## Work instruction
Report each line of the records below that uses the word "Confirm".
[[ Data provided, beginning ]]
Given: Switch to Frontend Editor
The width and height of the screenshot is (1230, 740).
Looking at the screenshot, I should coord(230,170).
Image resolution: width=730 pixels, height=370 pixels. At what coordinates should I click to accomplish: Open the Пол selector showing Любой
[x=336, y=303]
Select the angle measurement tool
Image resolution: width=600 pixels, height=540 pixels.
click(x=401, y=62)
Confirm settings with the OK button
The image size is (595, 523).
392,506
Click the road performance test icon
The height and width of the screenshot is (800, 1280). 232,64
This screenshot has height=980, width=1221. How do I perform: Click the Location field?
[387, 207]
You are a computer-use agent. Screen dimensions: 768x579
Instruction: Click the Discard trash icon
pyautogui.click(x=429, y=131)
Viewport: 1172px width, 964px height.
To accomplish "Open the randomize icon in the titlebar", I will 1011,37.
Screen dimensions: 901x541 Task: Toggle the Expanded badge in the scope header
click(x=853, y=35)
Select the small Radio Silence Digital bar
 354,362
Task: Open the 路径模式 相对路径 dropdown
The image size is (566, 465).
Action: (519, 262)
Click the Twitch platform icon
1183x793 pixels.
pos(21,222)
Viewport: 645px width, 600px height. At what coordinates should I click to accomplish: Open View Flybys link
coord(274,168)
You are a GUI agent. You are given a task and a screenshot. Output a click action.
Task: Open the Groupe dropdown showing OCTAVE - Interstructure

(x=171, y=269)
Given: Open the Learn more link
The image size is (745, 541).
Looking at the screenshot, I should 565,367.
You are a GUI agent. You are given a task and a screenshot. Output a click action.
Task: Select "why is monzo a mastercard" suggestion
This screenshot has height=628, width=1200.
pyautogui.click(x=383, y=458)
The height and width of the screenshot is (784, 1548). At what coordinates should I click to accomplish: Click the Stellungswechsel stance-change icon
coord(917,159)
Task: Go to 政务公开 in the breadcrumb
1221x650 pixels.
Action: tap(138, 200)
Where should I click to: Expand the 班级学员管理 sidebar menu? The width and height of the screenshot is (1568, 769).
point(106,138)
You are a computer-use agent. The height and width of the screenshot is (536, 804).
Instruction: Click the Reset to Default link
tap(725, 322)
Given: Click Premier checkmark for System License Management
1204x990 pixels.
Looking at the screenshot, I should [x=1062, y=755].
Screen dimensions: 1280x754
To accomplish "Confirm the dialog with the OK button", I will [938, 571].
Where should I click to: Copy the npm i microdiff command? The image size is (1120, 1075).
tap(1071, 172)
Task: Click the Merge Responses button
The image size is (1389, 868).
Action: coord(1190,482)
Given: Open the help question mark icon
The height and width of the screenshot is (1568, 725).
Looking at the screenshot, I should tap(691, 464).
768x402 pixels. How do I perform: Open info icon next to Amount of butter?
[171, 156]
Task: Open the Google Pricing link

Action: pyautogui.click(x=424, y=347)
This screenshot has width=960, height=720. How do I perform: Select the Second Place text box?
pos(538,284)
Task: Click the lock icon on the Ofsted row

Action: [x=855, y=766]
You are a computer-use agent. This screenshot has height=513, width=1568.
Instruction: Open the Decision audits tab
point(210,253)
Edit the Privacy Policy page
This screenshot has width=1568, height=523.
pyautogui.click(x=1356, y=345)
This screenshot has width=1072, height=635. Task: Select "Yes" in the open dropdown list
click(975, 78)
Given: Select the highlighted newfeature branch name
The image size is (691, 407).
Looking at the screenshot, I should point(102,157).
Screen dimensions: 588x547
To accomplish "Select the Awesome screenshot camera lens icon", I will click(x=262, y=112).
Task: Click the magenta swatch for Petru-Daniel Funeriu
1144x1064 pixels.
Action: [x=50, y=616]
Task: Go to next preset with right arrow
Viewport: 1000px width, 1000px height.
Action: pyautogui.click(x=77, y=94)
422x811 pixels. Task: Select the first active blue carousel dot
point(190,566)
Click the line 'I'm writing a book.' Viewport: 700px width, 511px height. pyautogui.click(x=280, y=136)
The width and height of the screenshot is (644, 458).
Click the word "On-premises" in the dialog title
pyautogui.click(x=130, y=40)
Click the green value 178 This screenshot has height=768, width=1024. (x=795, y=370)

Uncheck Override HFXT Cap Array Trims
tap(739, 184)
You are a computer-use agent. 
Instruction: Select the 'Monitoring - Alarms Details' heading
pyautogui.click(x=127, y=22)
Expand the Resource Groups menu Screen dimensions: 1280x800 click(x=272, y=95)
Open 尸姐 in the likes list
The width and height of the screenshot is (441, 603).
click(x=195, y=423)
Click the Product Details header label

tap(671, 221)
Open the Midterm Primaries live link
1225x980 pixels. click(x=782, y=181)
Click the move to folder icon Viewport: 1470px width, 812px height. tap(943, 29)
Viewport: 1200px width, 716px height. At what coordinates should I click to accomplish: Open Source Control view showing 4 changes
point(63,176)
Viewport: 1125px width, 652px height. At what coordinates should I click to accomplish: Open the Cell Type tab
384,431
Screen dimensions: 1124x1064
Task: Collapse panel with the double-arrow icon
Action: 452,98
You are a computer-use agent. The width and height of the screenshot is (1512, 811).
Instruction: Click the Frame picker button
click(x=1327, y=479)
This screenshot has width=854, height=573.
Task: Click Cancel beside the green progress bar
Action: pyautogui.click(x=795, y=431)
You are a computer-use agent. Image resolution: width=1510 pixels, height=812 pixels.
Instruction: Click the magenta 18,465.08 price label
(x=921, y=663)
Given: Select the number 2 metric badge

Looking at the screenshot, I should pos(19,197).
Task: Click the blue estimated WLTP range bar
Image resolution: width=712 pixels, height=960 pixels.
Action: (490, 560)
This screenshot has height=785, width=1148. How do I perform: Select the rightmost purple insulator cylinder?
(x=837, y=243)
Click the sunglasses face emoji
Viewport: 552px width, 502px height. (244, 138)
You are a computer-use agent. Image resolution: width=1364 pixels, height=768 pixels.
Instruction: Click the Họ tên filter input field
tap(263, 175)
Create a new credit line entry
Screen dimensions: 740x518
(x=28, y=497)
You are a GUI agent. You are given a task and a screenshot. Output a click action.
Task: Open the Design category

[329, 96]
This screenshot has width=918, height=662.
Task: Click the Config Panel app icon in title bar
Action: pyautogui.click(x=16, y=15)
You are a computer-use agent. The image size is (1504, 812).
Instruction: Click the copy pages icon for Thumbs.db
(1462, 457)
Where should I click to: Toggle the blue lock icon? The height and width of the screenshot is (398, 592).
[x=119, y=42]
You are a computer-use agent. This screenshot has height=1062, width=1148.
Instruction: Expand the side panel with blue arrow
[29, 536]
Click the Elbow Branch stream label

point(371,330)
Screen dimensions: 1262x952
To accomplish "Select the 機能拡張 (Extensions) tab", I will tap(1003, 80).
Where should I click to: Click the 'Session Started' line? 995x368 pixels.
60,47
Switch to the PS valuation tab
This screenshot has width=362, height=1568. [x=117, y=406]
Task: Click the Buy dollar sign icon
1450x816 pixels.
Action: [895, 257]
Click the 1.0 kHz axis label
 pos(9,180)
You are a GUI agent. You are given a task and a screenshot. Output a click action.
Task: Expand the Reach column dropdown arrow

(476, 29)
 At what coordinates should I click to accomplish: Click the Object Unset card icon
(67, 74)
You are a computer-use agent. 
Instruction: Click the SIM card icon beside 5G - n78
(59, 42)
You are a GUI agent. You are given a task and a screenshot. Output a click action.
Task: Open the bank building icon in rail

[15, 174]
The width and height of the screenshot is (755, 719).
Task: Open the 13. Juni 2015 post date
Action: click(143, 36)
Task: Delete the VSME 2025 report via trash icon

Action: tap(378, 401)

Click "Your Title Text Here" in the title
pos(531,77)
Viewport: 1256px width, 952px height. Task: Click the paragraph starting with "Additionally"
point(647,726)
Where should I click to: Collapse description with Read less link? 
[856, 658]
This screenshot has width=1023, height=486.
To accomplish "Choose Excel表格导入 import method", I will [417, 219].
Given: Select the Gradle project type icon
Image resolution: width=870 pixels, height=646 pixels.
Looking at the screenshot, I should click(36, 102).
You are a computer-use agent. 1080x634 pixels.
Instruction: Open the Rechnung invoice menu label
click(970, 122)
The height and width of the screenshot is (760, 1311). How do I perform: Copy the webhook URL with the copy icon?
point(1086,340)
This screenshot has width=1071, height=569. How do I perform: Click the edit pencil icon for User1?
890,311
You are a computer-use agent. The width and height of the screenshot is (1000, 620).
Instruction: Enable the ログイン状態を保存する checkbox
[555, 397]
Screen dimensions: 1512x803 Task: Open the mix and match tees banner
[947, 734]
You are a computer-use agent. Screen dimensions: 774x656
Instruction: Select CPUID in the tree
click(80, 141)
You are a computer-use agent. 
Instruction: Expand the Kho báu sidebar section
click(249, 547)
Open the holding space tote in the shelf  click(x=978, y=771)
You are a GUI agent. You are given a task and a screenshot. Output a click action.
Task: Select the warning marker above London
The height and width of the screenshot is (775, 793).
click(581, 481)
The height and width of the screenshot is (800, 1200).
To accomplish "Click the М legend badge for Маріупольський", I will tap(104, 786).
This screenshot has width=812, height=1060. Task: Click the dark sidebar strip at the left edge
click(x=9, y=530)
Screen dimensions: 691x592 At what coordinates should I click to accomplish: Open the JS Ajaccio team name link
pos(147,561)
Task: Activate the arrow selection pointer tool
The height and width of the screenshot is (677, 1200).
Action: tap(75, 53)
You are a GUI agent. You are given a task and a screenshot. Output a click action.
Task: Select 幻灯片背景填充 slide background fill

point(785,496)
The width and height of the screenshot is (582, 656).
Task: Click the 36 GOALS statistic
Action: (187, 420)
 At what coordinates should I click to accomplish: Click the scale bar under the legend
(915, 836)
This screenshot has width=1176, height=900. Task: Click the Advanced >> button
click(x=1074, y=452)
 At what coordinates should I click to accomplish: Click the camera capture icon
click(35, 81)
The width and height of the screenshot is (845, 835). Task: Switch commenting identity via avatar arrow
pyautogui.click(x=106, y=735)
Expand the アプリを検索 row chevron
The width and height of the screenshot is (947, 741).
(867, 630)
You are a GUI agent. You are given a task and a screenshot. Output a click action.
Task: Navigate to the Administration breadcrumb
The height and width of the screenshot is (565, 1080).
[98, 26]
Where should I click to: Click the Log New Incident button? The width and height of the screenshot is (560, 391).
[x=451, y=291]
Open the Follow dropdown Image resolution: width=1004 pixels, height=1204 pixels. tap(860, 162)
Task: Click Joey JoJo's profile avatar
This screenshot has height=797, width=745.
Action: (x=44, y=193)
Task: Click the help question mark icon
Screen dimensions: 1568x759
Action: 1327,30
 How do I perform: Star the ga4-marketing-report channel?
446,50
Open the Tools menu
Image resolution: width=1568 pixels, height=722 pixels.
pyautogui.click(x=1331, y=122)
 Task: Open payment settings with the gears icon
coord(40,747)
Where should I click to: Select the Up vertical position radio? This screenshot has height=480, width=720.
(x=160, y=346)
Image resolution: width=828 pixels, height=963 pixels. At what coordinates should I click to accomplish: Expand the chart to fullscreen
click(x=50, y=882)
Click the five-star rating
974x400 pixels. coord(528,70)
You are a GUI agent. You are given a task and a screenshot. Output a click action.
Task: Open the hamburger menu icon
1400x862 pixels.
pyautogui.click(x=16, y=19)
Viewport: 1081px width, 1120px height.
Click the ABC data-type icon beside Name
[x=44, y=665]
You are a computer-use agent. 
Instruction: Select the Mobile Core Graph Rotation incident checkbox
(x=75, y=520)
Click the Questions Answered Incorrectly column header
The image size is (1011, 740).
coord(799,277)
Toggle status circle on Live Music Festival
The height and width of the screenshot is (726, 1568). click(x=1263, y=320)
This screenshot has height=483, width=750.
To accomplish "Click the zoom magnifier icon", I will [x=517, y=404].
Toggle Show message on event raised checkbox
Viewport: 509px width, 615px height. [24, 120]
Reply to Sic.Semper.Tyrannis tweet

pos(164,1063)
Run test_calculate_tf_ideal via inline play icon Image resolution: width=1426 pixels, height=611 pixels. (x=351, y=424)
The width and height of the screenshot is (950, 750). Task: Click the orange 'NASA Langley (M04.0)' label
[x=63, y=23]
[[ Data provided, end ]]
## Task output
Confirm settings with the OK button
To accomplish "Confirm the dialog with the OK button", I will [938, 571].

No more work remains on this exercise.